§ **Material to process**
####################

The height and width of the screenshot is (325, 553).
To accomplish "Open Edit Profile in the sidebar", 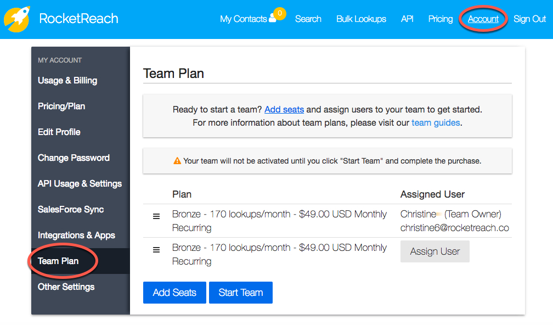I will 59,132.
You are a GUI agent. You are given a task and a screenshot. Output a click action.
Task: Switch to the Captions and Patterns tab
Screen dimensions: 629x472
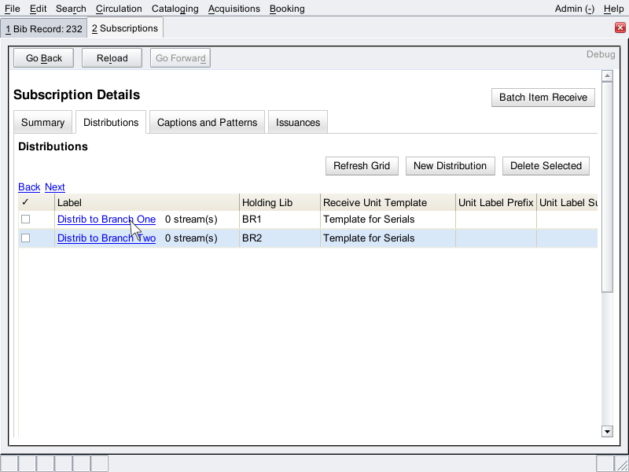point(207,123)
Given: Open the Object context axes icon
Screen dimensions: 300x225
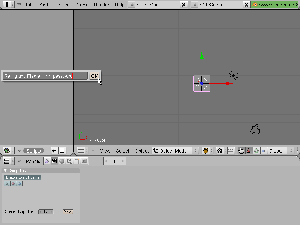Looking at the screenshot, I should [x=69, y=161].
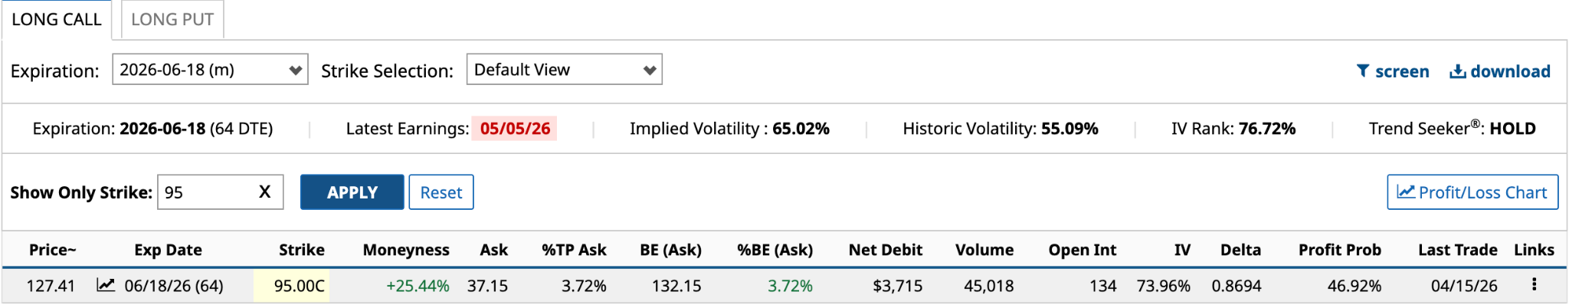Screen dimensions: 1569x308
Task: Sort by Moneyness column header
Action: [x=406, y=250]
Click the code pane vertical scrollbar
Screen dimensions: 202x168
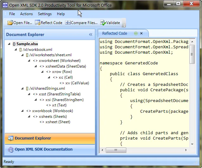point(192,95)
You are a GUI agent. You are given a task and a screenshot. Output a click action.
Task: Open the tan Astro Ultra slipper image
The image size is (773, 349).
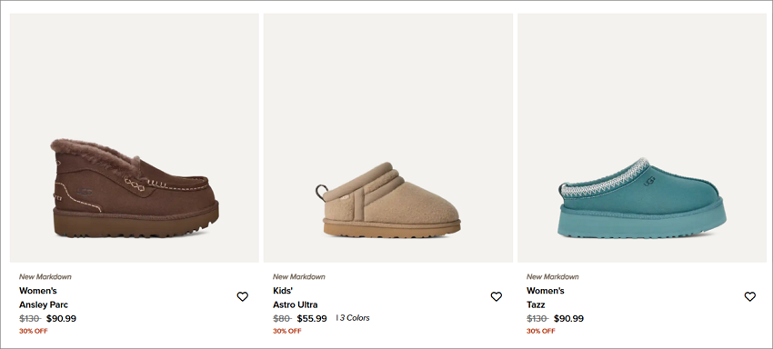point(388,137)
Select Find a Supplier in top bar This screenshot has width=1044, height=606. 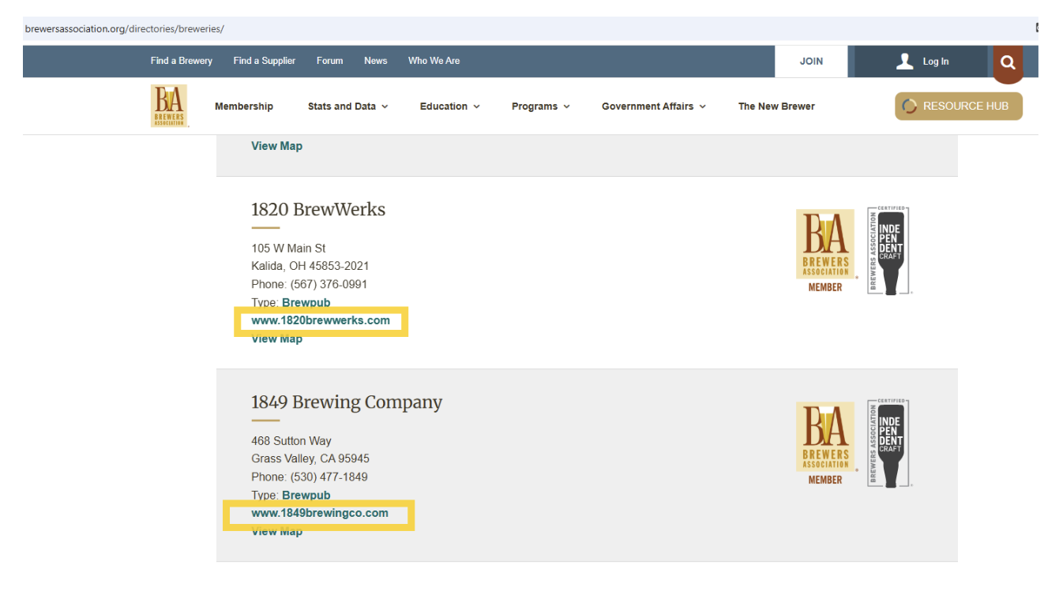pos(264,61)
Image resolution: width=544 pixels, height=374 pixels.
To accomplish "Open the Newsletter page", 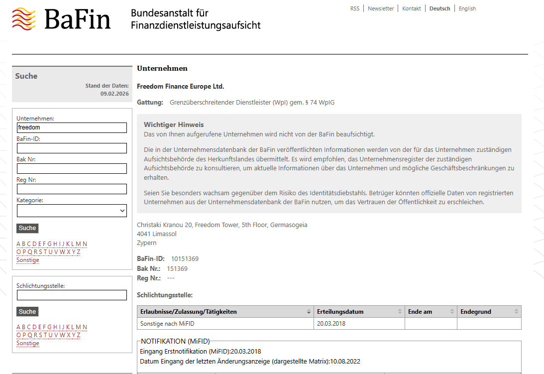I will pos(381,8).
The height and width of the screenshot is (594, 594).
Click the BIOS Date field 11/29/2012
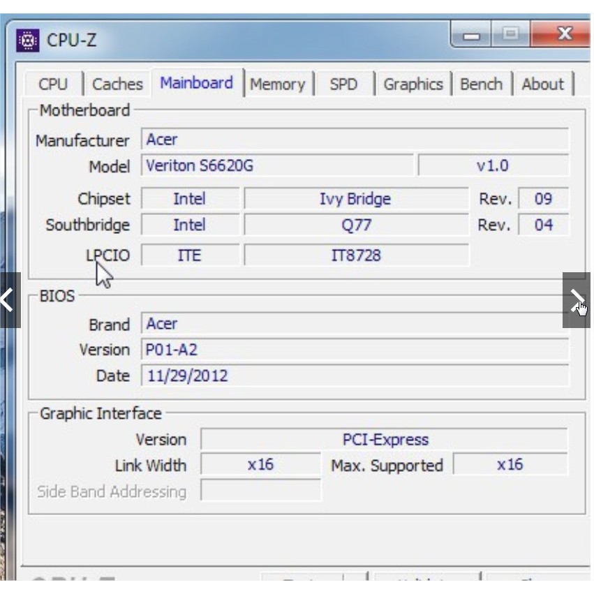click(355, 376)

####################

Having found the line with "Given: Open the Object context axes icon" and the line with "Task: Open the tan Astro Ultra slipper image" in the material above, write out exactly those two and every line between, leaving the pictures out.

§ **Solution to this problem**
Given: Open the Object context axes icon
Screen dimensions: 300x225
Looking at the screenshot, I should [x=69, y=161].
Screen dimensions: 1569x308
Task: Sort by Moneyness column header
Action: [x=406, y=250]
Click the code pane vertical scrollbar
Screen dimensions: 202x168
point(192,95)
You are a GUI agent. You are given a task and a screenshot. Output a click action.
Task: Open the tan Astro Ultra slipper image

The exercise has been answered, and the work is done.